═════ Source material ═════

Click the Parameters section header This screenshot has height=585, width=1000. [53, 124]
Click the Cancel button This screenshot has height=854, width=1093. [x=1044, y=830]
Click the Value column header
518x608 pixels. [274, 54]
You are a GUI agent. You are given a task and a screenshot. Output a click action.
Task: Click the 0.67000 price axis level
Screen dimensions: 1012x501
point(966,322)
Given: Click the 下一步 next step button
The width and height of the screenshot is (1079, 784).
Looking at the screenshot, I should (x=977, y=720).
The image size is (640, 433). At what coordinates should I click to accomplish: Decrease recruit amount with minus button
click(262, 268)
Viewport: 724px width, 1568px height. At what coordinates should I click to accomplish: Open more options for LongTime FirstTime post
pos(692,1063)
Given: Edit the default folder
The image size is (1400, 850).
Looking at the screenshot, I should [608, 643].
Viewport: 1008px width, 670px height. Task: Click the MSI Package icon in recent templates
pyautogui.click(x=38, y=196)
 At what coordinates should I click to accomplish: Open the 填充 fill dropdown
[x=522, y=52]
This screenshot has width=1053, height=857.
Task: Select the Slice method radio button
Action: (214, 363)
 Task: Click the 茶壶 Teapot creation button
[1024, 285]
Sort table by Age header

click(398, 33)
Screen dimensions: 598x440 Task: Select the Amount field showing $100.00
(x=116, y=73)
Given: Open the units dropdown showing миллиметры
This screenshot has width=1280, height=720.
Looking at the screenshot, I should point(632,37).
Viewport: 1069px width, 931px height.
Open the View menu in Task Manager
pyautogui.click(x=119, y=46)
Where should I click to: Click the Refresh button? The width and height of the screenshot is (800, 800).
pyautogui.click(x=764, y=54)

═════

• [Activity]
All of the entries above are to be written out again exactly.

• [Worked solution]
Click the Parameters section header This screenshot has height=585, width=1000. [53, 124]
Click the Cancel button This screenshot has height=854, width=1093. [x=1044, y=830]
Click the Value column header
518x608 pixels. [274, 54]
You are a GUI agent. You are given a task and a screenshot. Output a click action.
Task: Click the 0.67000 price axis level
Screen dimensions: 1012x501
point(966,322)
Given: Click the 下一步 next step button
The width and height of the screenshot is (1079, 784).
Looking at the screenshot, I should (x=977, y=720).
The image size is (640, 433). At what coordinates should I click to accomplish: Decrease recruit amount with minus button
click(262, 268)
Viewport: 724px width, 1568px height. At what coordinates should I click to accomplish: Open more options for LongTime FirstTime post
pos(692,1063)
Given: Edit the default folder
The image size is (1400, 850).
Looking at the screenshot, I should [608, 643].
Viewport: 1008px width, 670px height. Task: Click the MSI Package icon in recent templates
pyautogui.click(x=38, y=196)
 At what coordinates should I click to accomplish: Open the 填充 fill dropdown
[x=522, y=52]
This screenshot has width=1053, height=857.
Task: Select the Slice method radio button
Action: (214, 363)
 Task: Click the 茶壶 Teapot creation button
[1024, 285]
Sort table by Age header

click(398, 33)
Screen dimensions: 598x440 Task: Select the Amount field showing $100.00
(x=116, y=73)
Given: Open the units dropdown showing миллиметры
This screenshot has width=1280, height=720.
Looking at the screenshot, I should point(632,37).
Viewport: 1069px width, 931px height.
Open the View menu in Task Manager
pyautogui.click(x=119, y=46)
Where should I click to: Click the Refresh button? The width and height of the screenshot is (800, 800).
pyautogui.click(x=764, y=54)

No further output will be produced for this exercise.